So – real estate investing is a cash intensive sport.  We all know this and nobody disputes it.  Qualifying for loans is difficult, and so is coming up with down-payments.  Therefore, common sense dictates, at least I hope that it does, that any and every tool which has the capacity to alleviate the burden of financing indeed has value and we can expect to pay for it.

While far from being the only tool, owner financing is likely the primary tool in this department, specifically for the beginner investor.  The absolute great advantage of owner-financing resides in the fact that all of the terms of purchase/sale (and I mean ALL) are totally negotiable – this is powerful indeed…

Let’s say you are looking to buy a 4-plex that is reasonably worth $150,000.  In order to finance it conventionally as a non-owner occupied investment property you would most likely need at least a 25% down-payment; likely 30%.  This puts such acquisition out of reach for a lot of you – doesn’t it?

Now – there are some people out there who would say that if you don’t have the money for the down-payment, you shouldn’t be looking to buy this building in the first place. Personally, that’s some of the stupidest thinking I’ve ever heard of.  Putting your hard-earned money on the table in general is best described as investing for dummies.  The reason we study and learn is precisely so that we can bring value to the table without needing money.  I don’t know a single syndicator who puts their money in the pot (at least not much), and for the life of me I don’t get why smaller investors feel so committed to putting money down (i.e. putting money at risk).  If the deal is good enough you shouldn’t have to bring much dough to the table, and if it’s not good enough you shouldn’t be doing it…
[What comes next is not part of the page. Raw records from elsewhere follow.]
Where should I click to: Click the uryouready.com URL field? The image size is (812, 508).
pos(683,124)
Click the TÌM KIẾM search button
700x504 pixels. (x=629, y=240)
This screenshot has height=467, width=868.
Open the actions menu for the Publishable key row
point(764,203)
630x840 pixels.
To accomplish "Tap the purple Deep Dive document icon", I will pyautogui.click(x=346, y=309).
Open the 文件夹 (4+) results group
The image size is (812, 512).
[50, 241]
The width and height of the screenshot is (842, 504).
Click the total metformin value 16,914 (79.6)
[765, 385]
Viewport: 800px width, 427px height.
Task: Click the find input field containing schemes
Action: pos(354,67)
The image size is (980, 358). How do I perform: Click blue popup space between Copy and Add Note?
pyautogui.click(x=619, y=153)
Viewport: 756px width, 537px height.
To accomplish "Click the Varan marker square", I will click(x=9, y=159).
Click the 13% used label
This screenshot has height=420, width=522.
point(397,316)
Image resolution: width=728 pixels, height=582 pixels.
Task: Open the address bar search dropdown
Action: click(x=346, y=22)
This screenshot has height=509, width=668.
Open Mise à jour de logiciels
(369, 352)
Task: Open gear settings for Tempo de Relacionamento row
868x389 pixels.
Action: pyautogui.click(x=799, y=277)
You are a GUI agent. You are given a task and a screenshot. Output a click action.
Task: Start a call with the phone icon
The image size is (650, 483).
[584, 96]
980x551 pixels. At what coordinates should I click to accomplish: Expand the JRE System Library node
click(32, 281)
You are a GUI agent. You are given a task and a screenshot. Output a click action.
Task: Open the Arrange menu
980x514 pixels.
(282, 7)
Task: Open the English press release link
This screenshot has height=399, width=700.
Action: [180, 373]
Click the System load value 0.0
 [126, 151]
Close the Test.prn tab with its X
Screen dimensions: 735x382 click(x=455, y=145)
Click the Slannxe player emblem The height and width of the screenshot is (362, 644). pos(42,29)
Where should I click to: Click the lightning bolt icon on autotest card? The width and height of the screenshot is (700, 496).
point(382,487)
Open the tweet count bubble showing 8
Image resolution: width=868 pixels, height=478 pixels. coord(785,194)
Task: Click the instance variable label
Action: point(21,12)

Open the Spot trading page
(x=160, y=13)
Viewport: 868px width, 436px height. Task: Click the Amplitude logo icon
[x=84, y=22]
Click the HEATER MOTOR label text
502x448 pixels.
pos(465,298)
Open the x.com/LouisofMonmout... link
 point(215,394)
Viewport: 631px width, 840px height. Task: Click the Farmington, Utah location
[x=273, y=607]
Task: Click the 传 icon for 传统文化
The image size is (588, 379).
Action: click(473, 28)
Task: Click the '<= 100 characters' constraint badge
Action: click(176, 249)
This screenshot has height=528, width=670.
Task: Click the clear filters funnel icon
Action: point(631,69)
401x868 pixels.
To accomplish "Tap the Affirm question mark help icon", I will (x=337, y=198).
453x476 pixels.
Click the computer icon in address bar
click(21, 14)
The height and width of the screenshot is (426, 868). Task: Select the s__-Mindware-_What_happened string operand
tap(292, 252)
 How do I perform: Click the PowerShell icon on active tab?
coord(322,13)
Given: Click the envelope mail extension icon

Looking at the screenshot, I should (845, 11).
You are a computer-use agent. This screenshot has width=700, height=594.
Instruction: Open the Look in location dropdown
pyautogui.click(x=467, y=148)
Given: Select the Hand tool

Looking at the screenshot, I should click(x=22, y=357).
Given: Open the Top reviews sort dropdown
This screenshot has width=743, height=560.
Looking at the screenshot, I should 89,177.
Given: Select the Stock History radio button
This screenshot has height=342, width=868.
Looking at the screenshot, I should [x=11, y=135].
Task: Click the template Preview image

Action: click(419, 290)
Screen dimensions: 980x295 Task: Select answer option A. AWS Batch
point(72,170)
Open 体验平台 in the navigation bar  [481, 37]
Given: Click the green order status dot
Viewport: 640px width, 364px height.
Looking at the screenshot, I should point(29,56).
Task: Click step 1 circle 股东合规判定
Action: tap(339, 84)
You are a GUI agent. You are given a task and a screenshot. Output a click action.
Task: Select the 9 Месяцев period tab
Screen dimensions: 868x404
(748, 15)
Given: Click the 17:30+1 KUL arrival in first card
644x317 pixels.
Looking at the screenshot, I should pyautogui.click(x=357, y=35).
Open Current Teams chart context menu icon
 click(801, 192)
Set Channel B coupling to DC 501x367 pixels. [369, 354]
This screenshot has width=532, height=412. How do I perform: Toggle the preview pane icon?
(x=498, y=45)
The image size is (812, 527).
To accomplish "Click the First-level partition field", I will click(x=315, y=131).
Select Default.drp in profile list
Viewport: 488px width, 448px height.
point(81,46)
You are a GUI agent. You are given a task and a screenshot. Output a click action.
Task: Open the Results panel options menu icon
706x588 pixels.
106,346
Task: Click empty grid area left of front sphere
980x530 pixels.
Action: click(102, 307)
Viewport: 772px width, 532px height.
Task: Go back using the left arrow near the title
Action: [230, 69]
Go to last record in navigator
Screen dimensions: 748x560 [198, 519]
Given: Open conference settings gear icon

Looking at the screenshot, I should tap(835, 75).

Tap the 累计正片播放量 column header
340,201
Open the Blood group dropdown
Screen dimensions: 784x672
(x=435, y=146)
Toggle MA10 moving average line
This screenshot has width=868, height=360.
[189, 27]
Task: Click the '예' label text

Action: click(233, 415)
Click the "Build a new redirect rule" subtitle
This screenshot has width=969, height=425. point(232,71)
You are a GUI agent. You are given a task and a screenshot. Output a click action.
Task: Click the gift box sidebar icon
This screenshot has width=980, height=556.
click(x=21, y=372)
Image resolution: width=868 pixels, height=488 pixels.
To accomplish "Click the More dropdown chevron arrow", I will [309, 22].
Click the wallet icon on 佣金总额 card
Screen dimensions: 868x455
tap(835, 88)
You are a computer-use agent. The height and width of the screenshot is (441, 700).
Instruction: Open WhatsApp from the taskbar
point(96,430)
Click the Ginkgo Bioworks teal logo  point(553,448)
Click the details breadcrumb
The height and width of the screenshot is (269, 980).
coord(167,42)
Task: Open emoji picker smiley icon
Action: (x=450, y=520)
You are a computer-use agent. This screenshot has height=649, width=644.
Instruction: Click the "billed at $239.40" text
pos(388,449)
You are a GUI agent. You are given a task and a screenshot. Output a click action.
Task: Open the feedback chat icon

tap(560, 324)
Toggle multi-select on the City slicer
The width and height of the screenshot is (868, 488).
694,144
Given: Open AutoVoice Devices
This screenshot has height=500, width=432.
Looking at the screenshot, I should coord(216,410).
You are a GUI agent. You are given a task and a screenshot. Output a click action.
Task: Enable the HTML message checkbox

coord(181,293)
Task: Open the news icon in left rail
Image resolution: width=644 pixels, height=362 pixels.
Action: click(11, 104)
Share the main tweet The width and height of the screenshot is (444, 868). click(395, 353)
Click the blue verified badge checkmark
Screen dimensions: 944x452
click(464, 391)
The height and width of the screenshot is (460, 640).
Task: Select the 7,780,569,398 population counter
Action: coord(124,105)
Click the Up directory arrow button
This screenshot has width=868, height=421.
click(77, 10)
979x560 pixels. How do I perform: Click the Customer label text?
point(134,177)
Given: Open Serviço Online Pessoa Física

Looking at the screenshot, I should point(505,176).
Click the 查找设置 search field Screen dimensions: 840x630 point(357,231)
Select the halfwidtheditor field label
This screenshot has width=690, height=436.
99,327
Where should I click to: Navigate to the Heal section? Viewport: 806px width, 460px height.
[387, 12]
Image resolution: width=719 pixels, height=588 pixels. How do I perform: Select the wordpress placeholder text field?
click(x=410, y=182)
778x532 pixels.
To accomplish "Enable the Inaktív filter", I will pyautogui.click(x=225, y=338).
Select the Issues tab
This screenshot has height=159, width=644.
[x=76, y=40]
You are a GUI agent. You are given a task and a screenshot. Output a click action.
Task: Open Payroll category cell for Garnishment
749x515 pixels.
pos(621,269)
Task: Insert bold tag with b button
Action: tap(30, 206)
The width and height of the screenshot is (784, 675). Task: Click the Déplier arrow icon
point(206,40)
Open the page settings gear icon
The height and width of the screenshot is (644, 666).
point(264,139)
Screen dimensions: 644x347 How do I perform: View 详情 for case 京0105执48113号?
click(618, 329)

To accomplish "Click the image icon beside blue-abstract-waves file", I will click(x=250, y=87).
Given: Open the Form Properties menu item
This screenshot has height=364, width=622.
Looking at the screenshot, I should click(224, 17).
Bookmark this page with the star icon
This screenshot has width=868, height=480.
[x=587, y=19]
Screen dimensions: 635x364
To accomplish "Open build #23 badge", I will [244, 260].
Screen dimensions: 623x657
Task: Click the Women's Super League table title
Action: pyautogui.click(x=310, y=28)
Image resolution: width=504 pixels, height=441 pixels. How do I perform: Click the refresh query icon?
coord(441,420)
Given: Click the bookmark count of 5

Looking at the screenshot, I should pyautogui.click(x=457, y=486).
You make your own call on this, but I prefer to find deals that don’t require such a down-payment, but there is usually a price to pay elsewhere – most often a higher purchase price.

Question: Would you pay $165,000 for this 4-plex knowing that it’s only worth $150,000 if that meant that your required down-payment would be 5% in lieu of 30%, and that you wouldn’t have to deal with a bank on the rest?

Answer: Obviously, all of the usual metrics would have to be acceptable at the higher price-point, but I would pay $15,000 for the benefits represented by owner-financing in this case.  In fact I have, and it cost me less than $15,000.  Would you…?

Owner-financing is not at all the only way to go, but likely the best way for a beginner.  Now – you are not likely to get this done on an MLS listed property, and you might have to learn a thing or two about negotiation, but this is very doable in the world of owner-financing and it can be highly advantageous for both sides indeed.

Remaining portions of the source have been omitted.